| Using Simulink | |
States
Typically the current values of some system, and hence model, outputs are functions of the previous values of temporal variables. Such variables are called states. Computing a model's outputs from a block diagram hence entails saving the value of states at the current time step for use in computing the outputs at a subsequent time step. Simulink performs this task during simulation for models that define states.
Two types of states can occur in a Simulink model: discrete and continuous states. A continuous state changes continuously. Examples of continuous states are the position and speed of a car. A discrete state is an approximation of a continuous state where the state is updated (recomputed) using finite (periodic or aperiodic) intervals. An example of a discrete state would be the position of a car shown on a digital odometer where it is updated every second as opposed to continuously. In the limit, as the discrete state time interval approaches zero, a discrete state becomes equivalent to a continuous state.
Blocks implicitly define a model's states. In particular, a block that needs some or all of its previous outputs to compute its current outputs implicitly defines a set of states that need to be saved between time steps. Such a block is said to have states.

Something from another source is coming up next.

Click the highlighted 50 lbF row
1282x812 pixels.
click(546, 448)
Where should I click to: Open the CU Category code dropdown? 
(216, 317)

The following is a graphical representation of a block that has states.
Blocks that define continuous states include the following standard Simulink blocks:
The total number of a model's states is the sum of all the states defined by all its blocks. Determining the number of states in a diagram requires parsing the diagram to determine the types of blocks that it contains and then aggregating the number of states defined by each instance of a block type that defines states. Simulink performs this task during the Compilation phase of a simulation.
Working with States
Simulink provides the following facilities for determining, initializing, and logging a model's states during simulation.
model command and the Simulink debugger's states command display information about the states defined by a model, including the total number of states defined by the model, the block that defines each state, and the initial value of each state.
Continuous States
Computing a continuous state entails knowing its rate of change, or derivative. Since the rate of change of a continuous state typically itself changes continuously (i.e., is itself a state), computing the value of a continuous state at the current time step entails integration of its derivative from the start of a simulation.Thus modeling a continuous state entails representing the operation of integration and the process of computing the state's derivative at each point in time. Simulink block diagrams use Integrator blocks to indicate integration and a chain of operator blocks connected to the integrator block to represent the method for computing the state's derivative. The chain of block's connected to the Integrator's is the graphical counterpart to an ordinary differential equation (ODE).
In general, excluding simple dynamic systems, analytical methods do not exist for integrating the states of real-world dynamic systems represented by ordinary differential equations. Integrating the states requires the use of numerical methods called ODE solvers. These various methods trade computational accuracy for computational workload. Simulink comes with computerized implementations of the most common ODE integration methods and allows a user to determine which it uses to integrate states represented by Integrator blocks when simulating a system.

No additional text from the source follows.